#### [What to work on]
Where the word "right" shows up in the entries below, please copy the whole line.

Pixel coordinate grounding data
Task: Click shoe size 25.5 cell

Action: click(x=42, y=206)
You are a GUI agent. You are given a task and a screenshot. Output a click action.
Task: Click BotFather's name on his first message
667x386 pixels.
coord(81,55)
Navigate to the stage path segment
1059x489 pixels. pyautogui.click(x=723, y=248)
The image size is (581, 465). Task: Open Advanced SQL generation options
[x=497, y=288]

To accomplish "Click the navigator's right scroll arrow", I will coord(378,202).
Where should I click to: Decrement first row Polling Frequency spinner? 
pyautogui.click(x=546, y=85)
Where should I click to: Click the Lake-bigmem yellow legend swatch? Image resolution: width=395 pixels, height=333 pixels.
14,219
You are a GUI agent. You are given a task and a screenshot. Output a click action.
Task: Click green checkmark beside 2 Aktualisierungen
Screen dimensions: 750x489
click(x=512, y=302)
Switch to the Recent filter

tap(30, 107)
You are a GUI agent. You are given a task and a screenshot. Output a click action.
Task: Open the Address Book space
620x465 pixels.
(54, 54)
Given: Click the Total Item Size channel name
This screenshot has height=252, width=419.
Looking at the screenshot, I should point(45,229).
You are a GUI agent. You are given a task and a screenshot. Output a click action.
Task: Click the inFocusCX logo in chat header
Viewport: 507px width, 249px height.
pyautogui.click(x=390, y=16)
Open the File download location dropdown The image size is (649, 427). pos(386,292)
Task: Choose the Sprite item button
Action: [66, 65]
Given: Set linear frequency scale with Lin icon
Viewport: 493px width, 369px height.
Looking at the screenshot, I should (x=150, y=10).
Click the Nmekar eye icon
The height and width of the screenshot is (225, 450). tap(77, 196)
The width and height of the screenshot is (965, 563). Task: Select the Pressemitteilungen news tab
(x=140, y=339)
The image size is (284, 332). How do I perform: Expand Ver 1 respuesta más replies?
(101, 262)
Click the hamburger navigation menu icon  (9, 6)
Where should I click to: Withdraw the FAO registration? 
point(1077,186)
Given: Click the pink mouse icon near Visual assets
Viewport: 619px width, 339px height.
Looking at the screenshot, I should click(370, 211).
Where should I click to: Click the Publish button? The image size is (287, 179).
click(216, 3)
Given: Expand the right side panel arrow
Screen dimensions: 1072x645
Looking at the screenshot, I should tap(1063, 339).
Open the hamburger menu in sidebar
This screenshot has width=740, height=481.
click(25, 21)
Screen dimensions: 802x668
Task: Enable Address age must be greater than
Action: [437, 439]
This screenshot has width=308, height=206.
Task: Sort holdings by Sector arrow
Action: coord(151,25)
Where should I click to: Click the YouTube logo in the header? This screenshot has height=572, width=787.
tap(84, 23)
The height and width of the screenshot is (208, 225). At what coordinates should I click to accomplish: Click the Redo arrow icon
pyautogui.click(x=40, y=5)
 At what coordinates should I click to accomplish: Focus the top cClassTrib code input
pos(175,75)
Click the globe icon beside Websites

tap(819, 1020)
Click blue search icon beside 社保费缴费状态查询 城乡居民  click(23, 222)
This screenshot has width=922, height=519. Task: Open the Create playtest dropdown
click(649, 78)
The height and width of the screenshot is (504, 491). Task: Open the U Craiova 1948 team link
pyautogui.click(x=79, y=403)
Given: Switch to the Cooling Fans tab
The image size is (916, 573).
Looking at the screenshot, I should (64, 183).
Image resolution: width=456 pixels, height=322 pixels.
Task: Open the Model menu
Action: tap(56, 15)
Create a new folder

#### [The completed task]
To accomplish "Click the navigator's right scroll arrow", I will coord(378,202).
Given: Expand the right side panel arrow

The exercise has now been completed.